- ZITIERTE TEXTSTELLE:
>>>>

Ob Corona-Masken, pDL-Pauschale oder zuletzt die Einführung des E-Rezepts: Immer wieder mussten die Softwarehäuser und Rechenzentren in den vergangenen Jahren bei kurzfristigen Neuerungen oder unerwarteten Komplikationen gemeinsam pragmatische Lösungen finden. Immer wieder haben die Verbände ADAS und VDARZ auf technischer Seite für die Verbände die Kohlen aus dem Feuer geholt. Doch jetzt steht dem VDARZ plötzlich die Auflösung bevor.

Im Hilton am Frankfurter Flughafen soll am kommenden Dienstag über die Auflösung des VDARZ abgestimmt werden. „Die Entwicklungen, insbesondere seit der vergangenen Mitgliederversammlung, haben uns als Vorstand zur Überzeugung gebracht, dass mit dem VDARZ als Vereinigung die Verfolgung des Vereinszwecks nicht möglich ist“, heißt es in einem Schreiben an die Mitglieder. Vor diesem Hintergrund sei man in „schwierigen Erörterungen“ zu dem Ergebnis gekommen, die Mitglieder abstimmen zu lassen. Sollten sich genügend Stimmen finden, könnte die Liquidation bereits zum Jahresende erfolgen.

Worum es konkret geht, wird in dem Schreiben nicht näher erläutert. Dem Vernehmen nach ließen sich unter standeseigenen und privaten Rechenzentren zuletzt immer weniger gemeinsame Positionen finden. Während man sich zunächst noch einig war, was etwa das von Scanacs entwickelte Modell der Direktabrechnung angeht, haben sich hier mit Dick und Wünsch bereits zwei Kooperationspartner gefunden.

Vor allem aber hat offenbar niemand mehr Lust auf die zusätzliche Arbeit. Vorstandschef Bernd Hammer vom ARZ Darmstadt geht zum Jahresende in Rente, bei Michael Gabler von Noventi scheinen aber die Bedenken zu überwiegen, sich selbst an die Spitze des Vereins wählen zu lassen.

Noch aber wollen sich nicht alle Mitglieder mit dem geplanten Ende abfinden. Denn in den vergangenen Jahren habe sich der Verband durchaus bezahlt gemacht, heißt es. Konsequenz einer Auflösung wäre, dass alle 17 Landesapothekerverbände und der Deutsche Apothekerverband (DAV) mit jedem Rechenzentrum einzeln kommunizieren müssten. „Die kurzfristige Umsetzung von zeitkritischen Projekten – wie etwa die Abrechnung von Impfzertifikaten in der Corona-Pandemie – wären nicht mehr möglich“, so der Vertreter eines Rechenzentrums. Die selektive Kommunikation berge aber erst recht die Gefahr, als Kartellabsprache ausgelegt zu werden.

<<<<

- AUFGABENSTELLUNG: Erläutern Sie in ein bis drei Sätzen anhand der Textstelle zur geplanten Auflösung des VDARZ, weshalb sich nicht alle Mitglieder mit dem geplanten Ende abfinden wollen. Stützen Sie sich ausschließlich auf die Textstelle.

- ERFASSTE DATEN:
>>>>

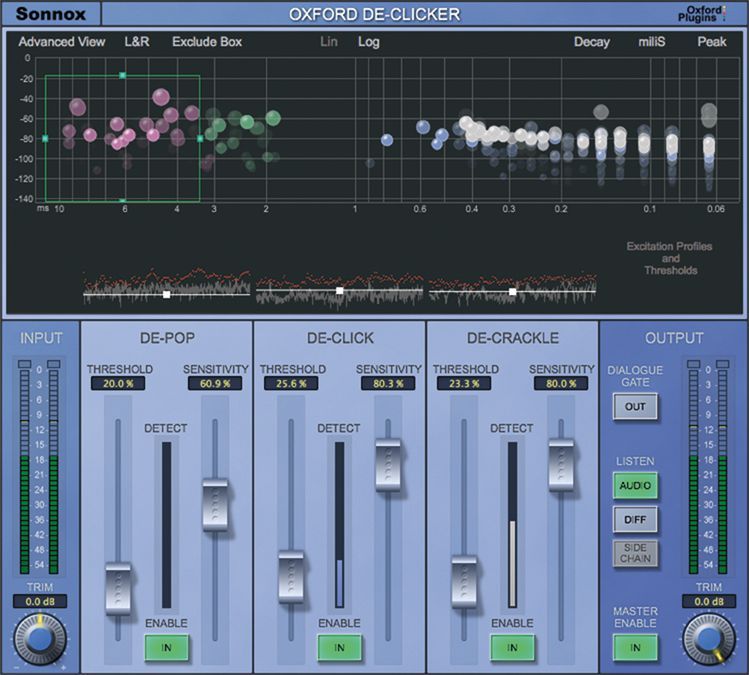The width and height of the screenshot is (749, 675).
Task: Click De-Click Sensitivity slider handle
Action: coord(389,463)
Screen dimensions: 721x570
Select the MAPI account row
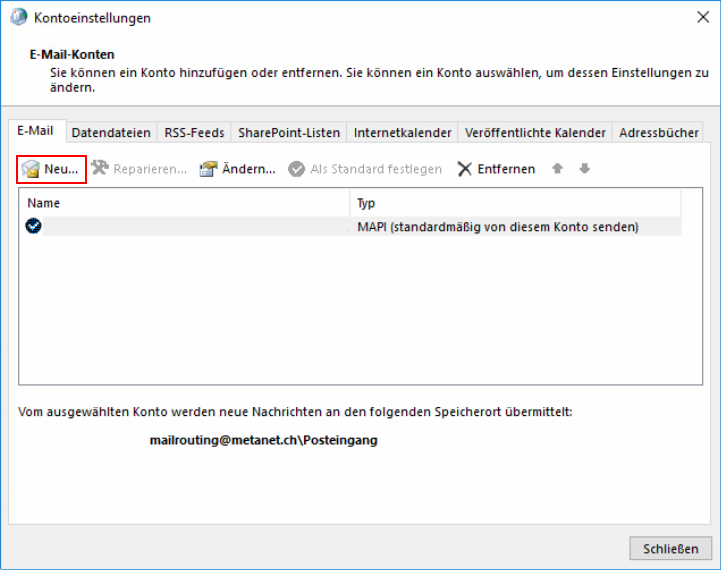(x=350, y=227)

<<<<
>>>>

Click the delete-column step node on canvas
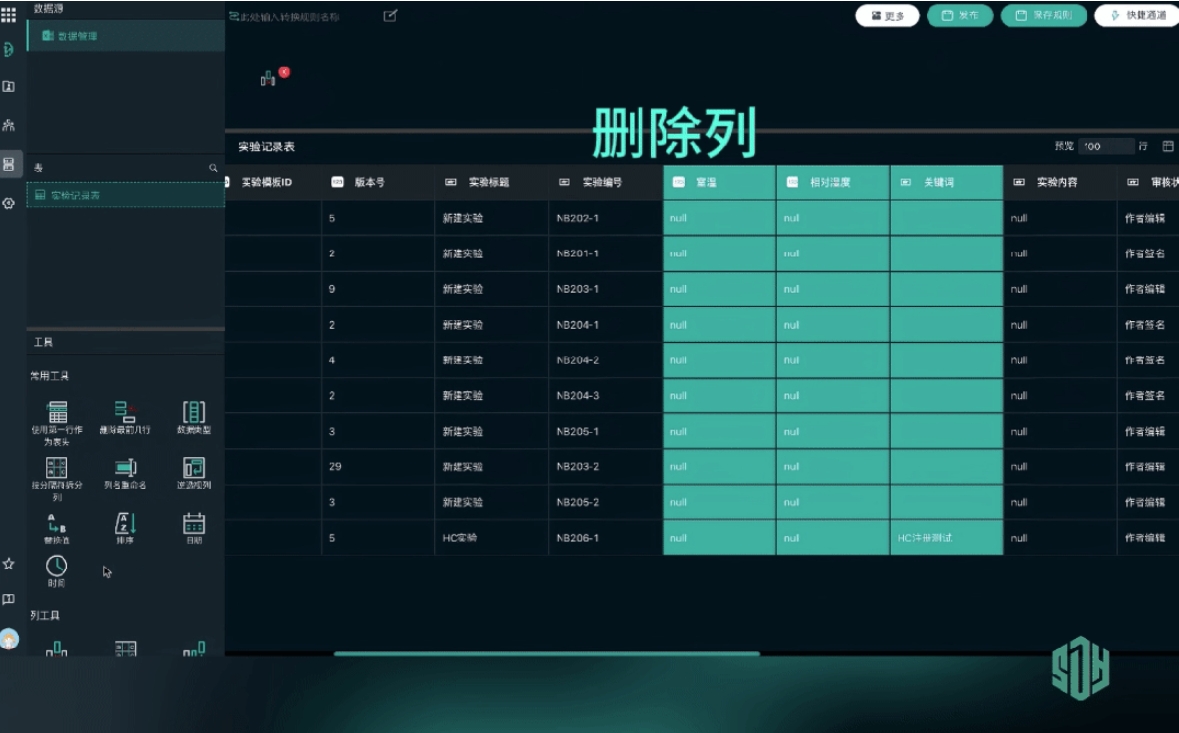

<<<<

- ANTWORTBEREICH: Der Verband hat sich in den vergangenen Jahren durchaus bezahlt gemacht. Bei einer Auflösung müssten alle 17 Landesapothekerverbände und der DAV mit jedem Rechenzentrum einzeln kommunizieren, sodass zeitkritische Projekte wie die Abrechnung von Impfzertifikaten nicht mehr kurzfristig umsetzbar wären. Zudem birgt diese selektive Kommunikation die Gefahr, als Kartellabsprache ausgelegt zu werden.